WHAT THE TASK ASKS
Starting with the line that contains "Screen dimensions: 2238x1177" and going on through the end of the entries, render those lines as a numbered list without blank lines. Leave the pictures out of the answer.

RECORDS FOR THIS TASK
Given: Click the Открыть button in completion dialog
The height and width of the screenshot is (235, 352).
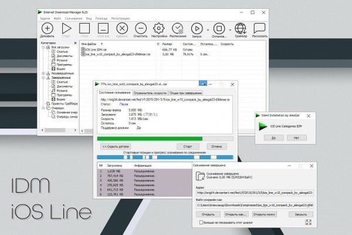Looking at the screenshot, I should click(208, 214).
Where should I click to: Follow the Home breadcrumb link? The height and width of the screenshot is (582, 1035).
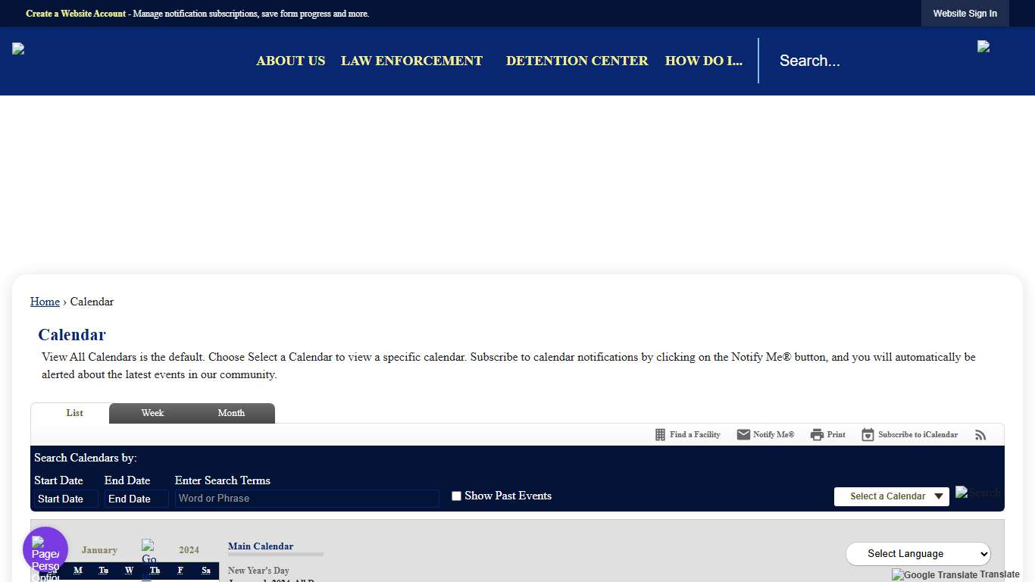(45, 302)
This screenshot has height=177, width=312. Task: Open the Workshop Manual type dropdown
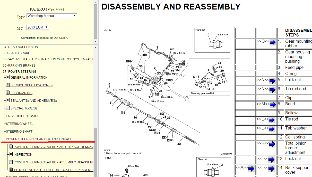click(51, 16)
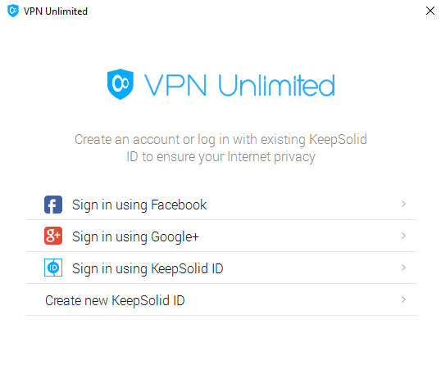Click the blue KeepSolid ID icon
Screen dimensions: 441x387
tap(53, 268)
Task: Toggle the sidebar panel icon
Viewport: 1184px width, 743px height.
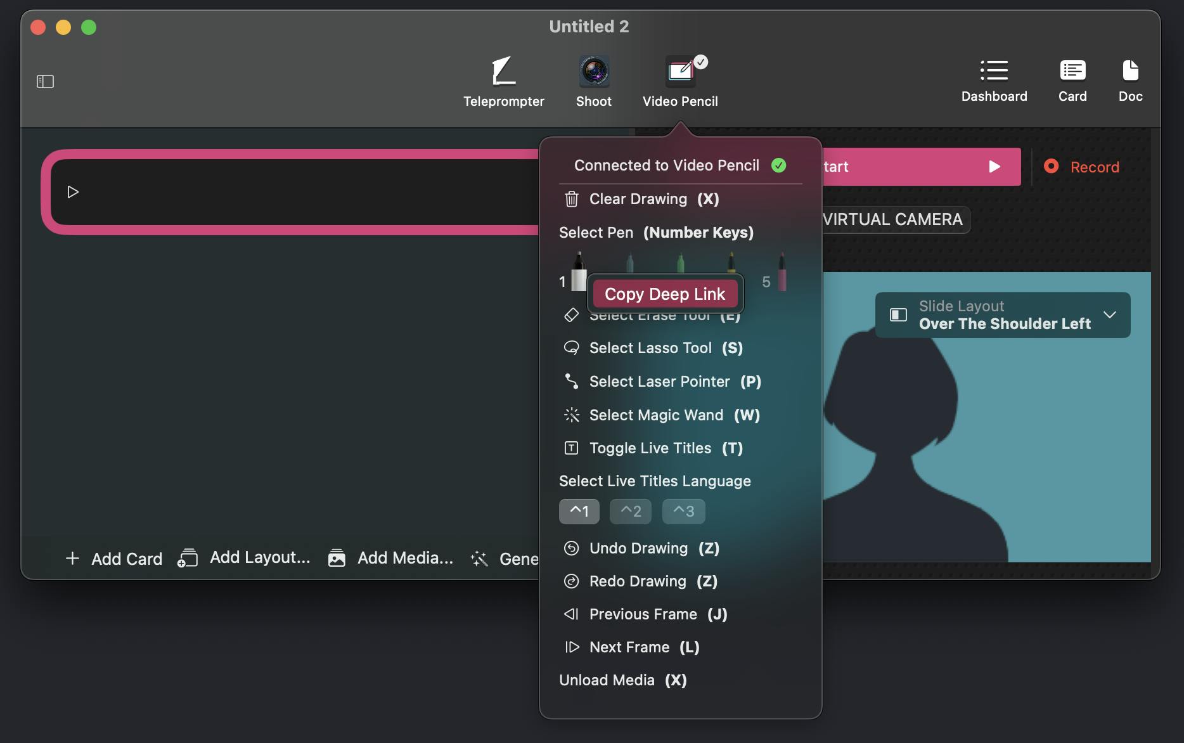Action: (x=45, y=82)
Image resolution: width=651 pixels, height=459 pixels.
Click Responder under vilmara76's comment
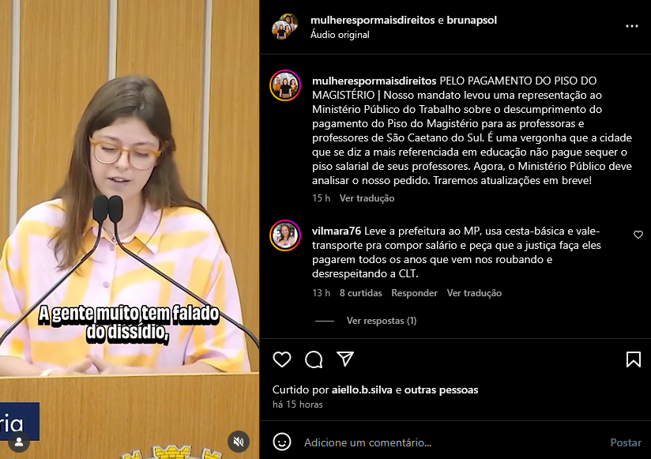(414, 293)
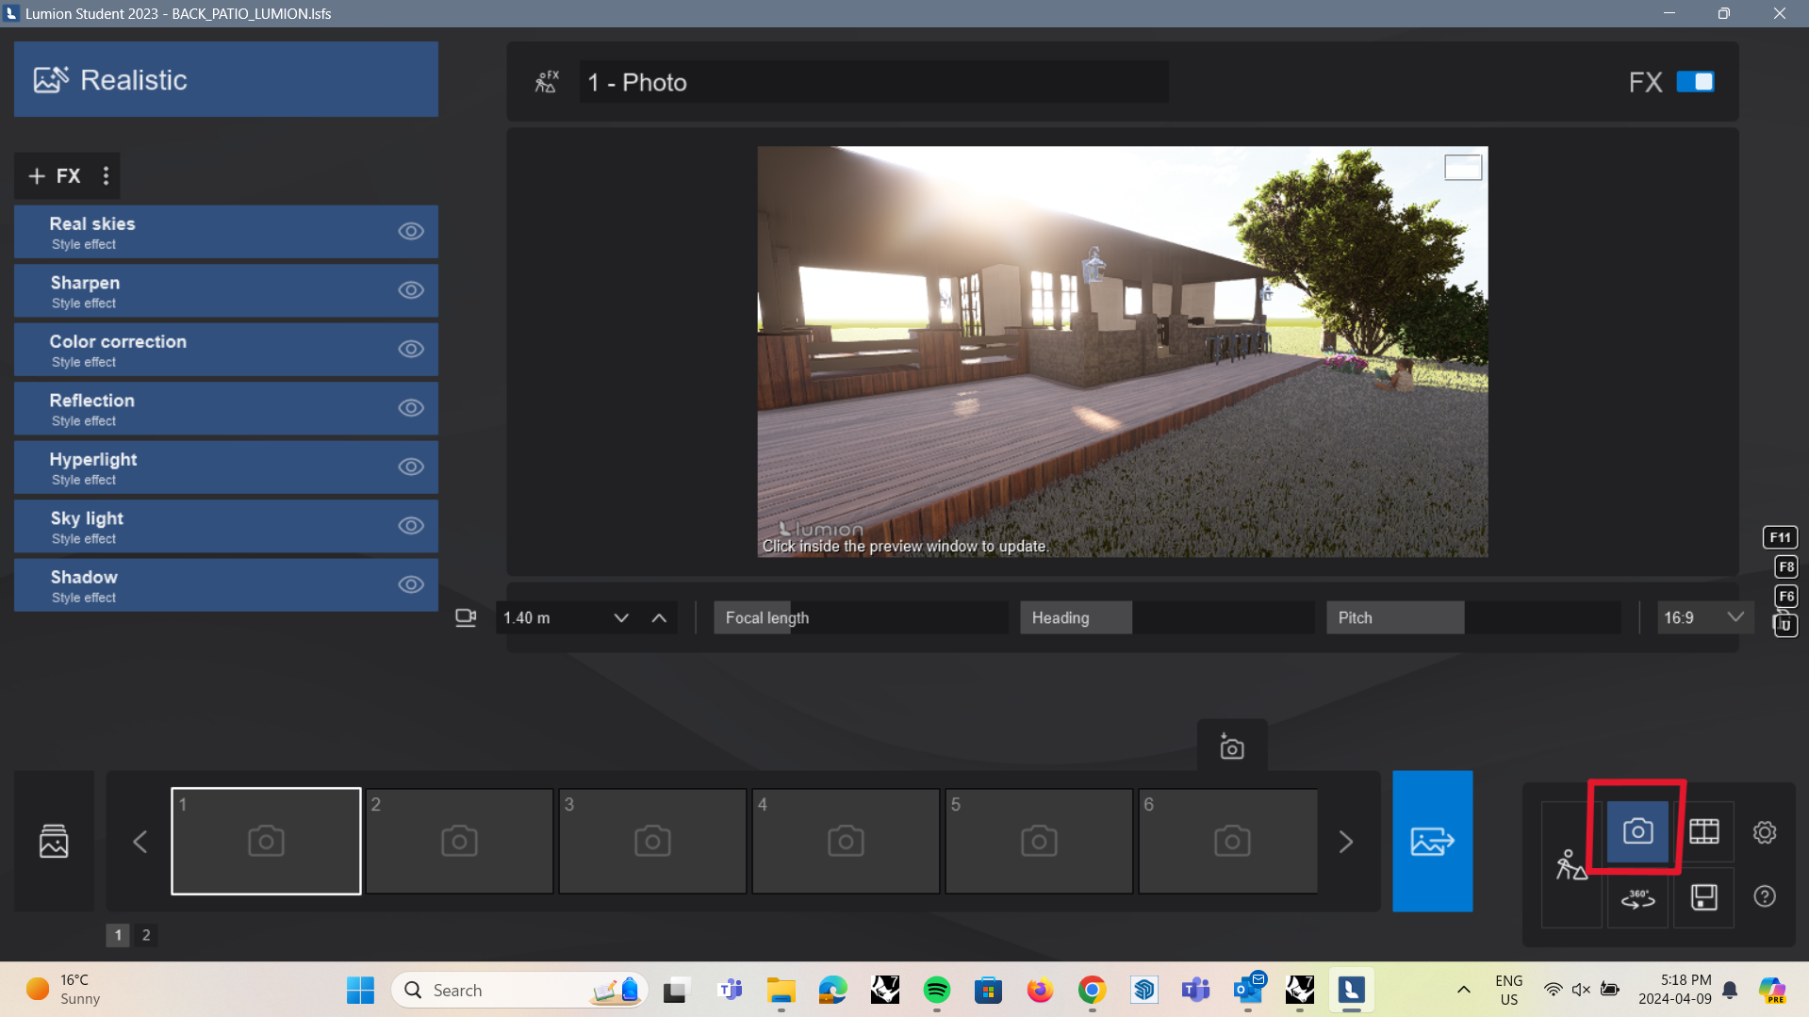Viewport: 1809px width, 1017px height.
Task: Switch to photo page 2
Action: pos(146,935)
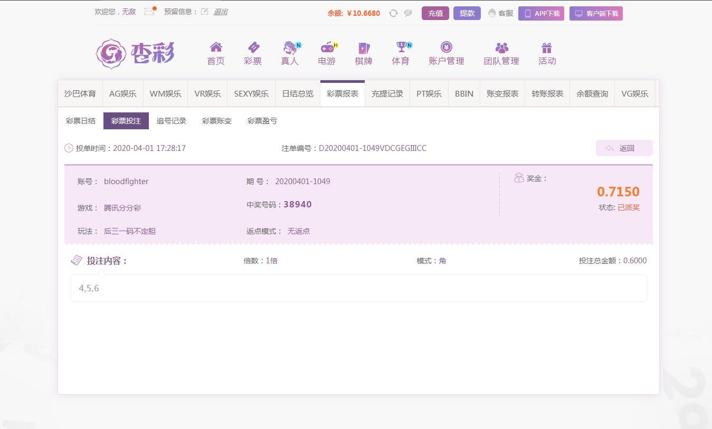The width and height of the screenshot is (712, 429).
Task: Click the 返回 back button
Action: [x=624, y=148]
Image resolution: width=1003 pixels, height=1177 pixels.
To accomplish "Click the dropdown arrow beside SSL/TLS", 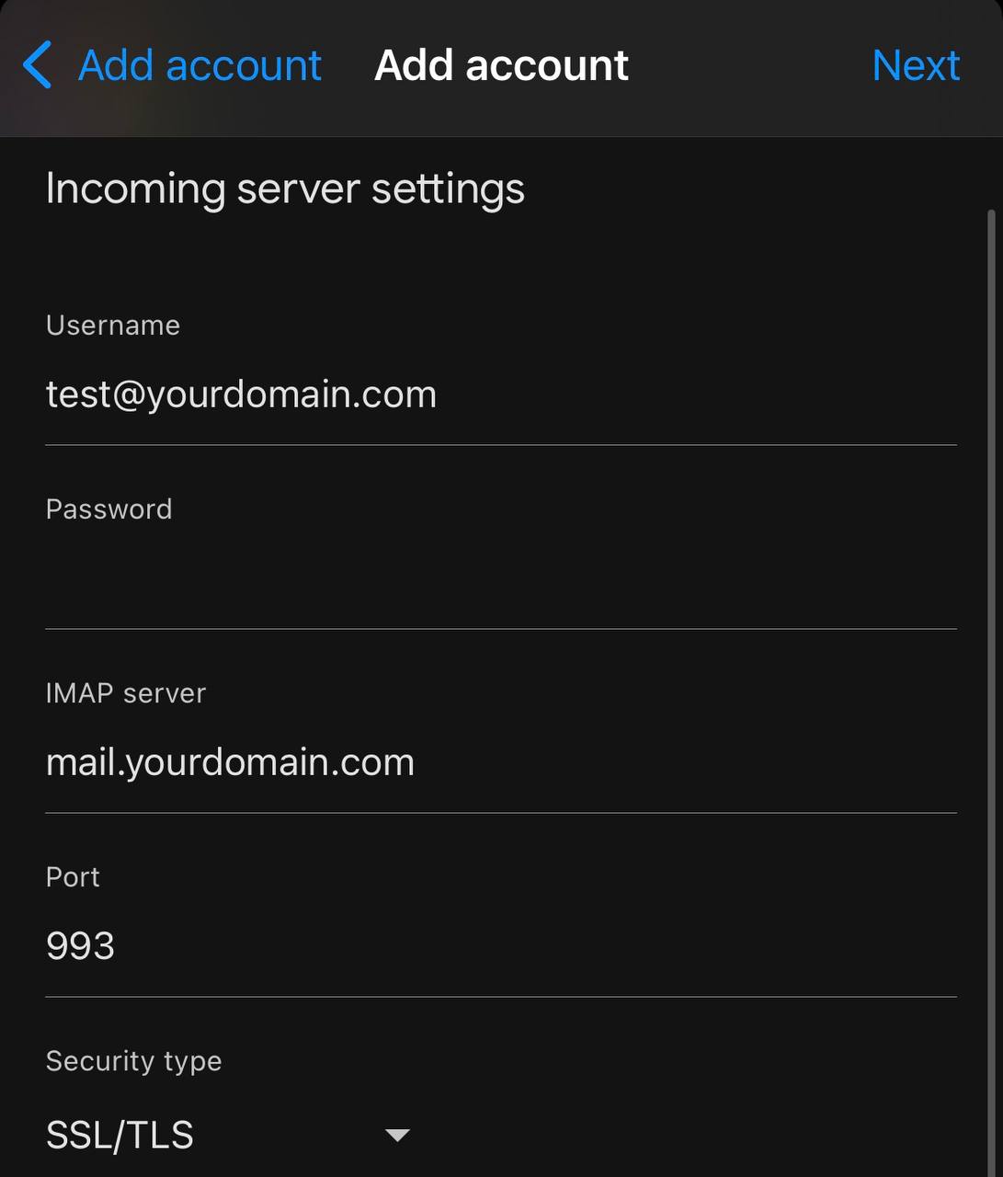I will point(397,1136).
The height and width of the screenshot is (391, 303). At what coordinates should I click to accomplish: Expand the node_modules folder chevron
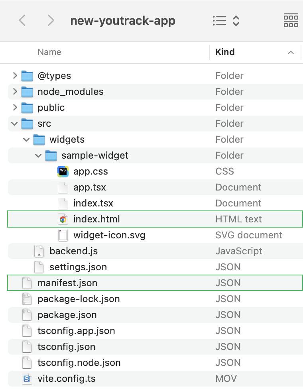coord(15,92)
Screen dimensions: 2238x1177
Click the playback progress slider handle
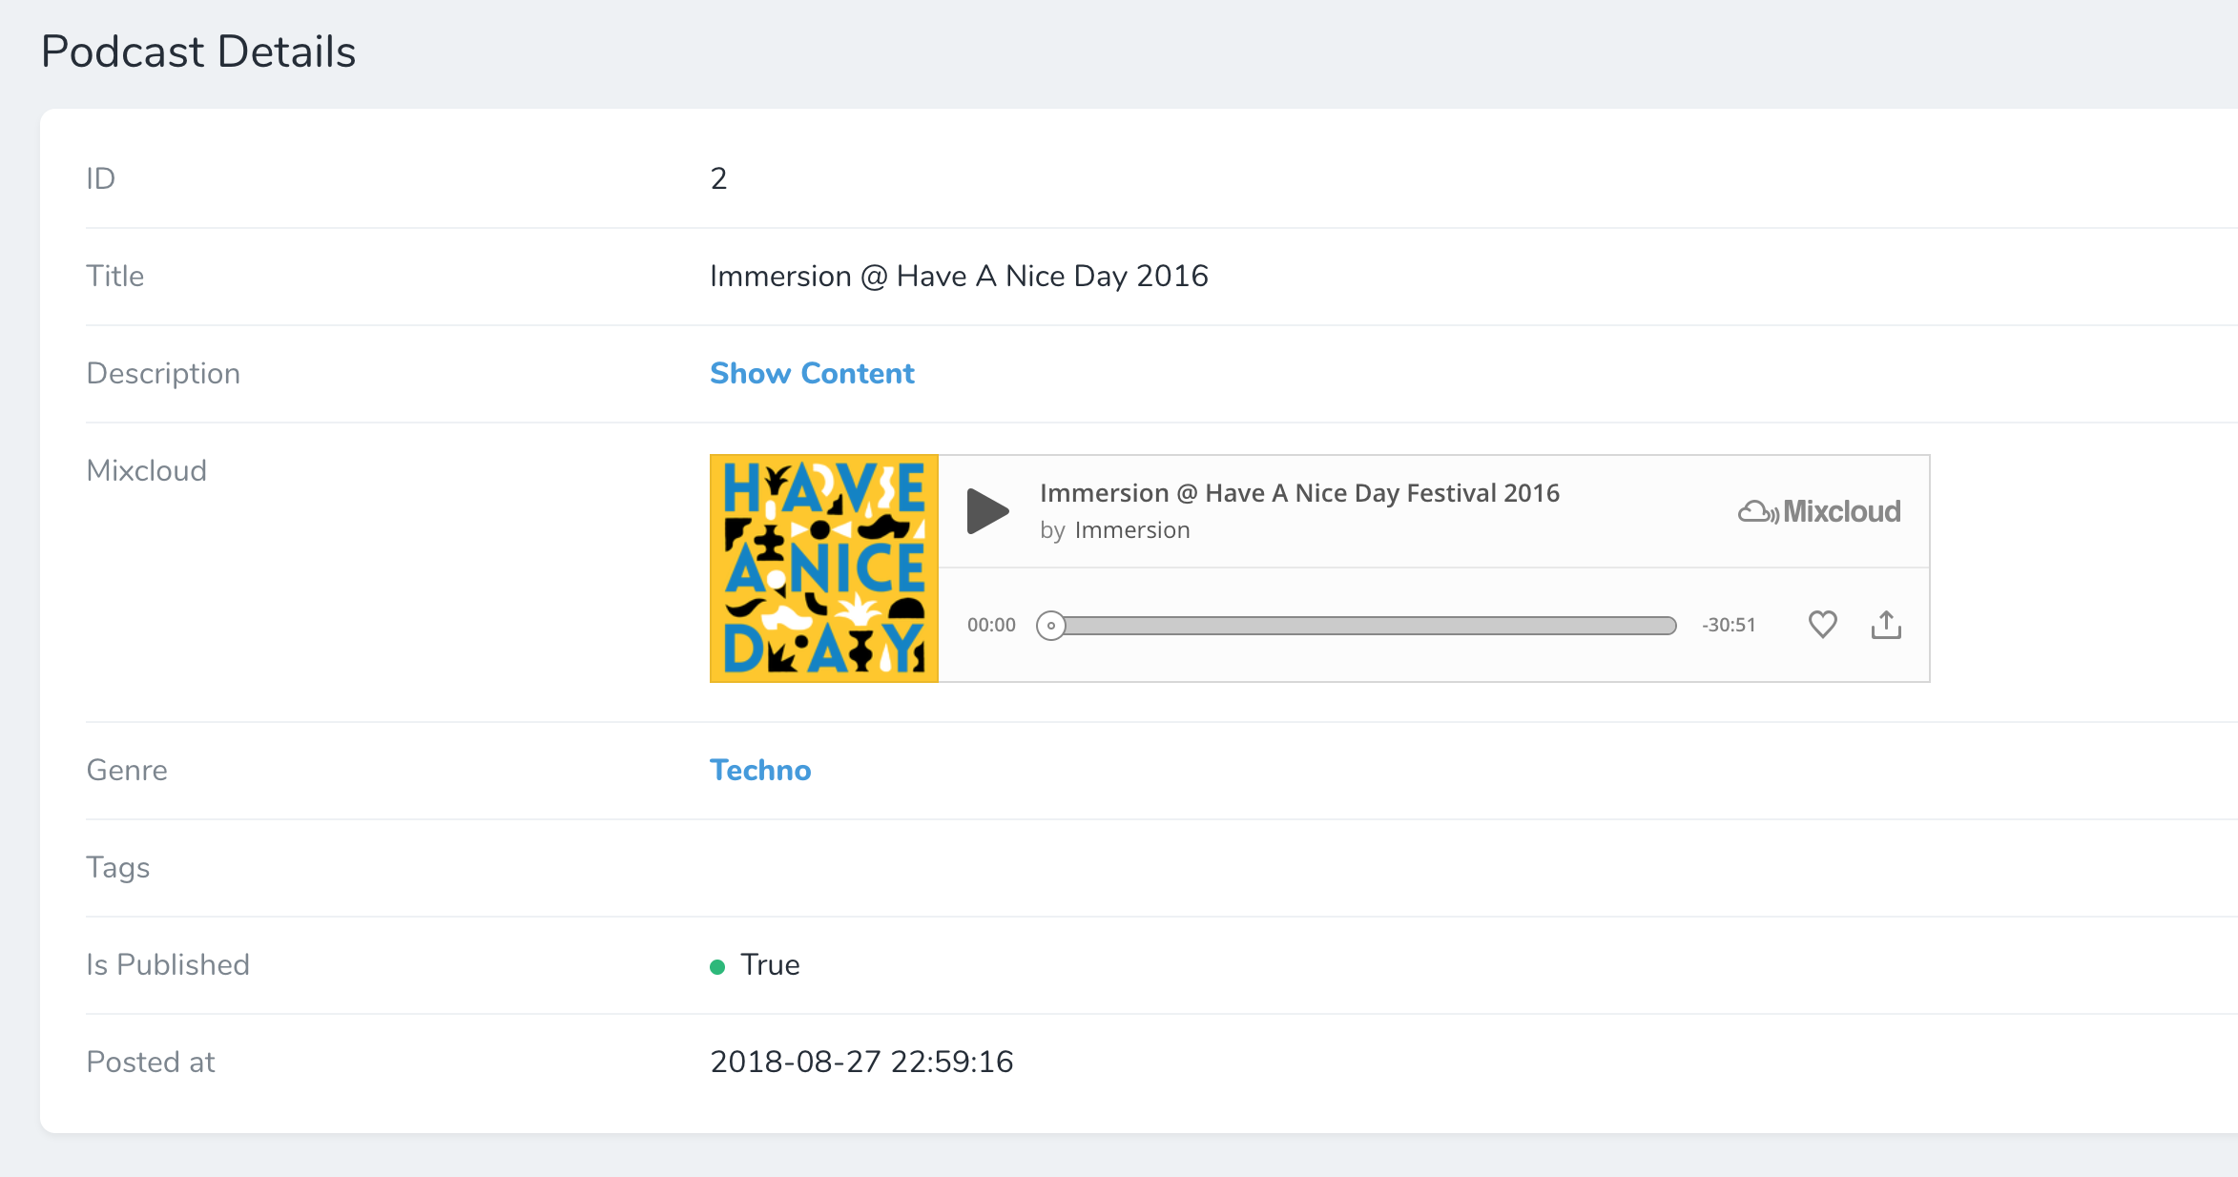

SOLUTION FOR THIS EXERCISE
1. Screen dimensions: 2238x1177
2. Click the playback progress slider handle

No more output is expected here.